[Task directions]: Where a line of the listing below includes the word "agent", reproduce that line.
Start of Record extracts
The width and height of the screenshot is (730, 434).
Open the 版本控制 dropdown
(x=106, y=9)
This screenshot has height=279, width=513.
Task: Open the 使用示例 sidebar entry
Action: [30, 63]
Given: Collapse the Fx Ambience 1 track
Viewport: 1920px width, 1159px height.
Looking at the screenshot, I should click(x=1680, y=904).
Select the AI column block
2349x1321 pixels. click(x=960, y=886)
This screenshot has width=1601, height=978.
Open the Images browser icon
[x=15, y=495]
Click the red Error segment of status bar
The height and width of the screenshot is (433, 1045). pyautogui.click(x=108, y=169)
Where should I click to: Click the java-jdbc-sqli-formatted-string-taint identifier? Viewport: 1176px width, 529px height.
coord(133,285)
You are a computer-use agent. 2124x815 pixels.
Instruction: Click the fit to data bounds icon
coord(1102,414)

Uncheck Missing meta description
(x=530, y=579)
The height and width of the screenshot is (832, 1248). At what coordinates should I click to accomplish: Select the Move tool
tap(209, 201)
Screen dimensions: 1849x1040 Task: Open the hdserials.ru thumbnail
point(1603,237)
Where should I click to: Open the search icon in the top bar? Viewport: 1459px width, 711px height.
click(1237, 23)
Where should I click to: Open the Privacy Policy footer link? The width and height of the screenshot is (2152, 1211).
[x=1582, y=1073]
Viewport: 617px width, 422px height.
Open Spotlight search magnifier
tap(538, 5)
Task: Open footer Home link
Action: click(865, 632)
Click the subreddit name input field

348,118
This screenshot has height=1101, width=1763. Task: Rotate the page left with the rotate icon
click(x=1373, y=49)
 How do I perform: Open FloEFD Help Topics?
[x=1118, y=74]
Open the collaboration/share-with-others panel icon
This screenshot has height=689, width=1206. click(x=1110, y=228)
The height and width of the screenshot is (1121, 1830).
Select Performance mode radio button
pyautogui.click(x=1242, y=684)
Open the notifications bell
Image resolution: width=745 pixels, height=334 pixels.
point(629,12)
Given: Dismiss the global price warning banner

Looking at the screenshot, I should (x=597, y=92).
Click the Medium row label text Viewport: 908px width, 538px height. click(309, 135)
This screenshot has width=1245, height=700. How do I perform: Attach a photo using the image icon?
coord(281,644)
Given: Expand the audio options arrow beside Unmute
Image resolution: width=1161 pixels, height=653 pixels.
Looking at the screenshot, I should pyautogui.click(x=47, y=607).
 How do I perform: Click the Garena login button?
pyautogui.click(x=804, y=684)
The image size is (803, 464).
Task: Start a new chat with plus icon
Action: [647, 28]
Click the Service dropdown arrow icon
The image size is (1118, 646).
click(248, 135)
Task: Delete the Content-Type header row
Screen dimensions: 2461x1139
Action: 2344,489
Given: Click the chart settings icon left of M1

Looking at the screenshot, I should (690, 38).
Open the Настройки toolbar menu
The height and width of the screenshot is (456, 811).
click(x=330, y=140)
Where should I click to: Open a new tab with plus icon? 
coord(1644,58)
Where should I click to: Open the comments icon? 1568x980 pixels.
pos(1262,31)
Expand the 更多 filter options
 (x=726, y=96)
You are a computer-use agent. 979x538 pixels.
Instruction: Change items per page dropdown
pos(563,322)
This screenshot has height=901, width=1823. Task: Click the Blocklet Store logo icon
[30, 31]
End of Record extracts
[Response to this task]:
You are a computer-use agent. 2124x815 pixels.
You are a computer-use agent. 979x538 pixels.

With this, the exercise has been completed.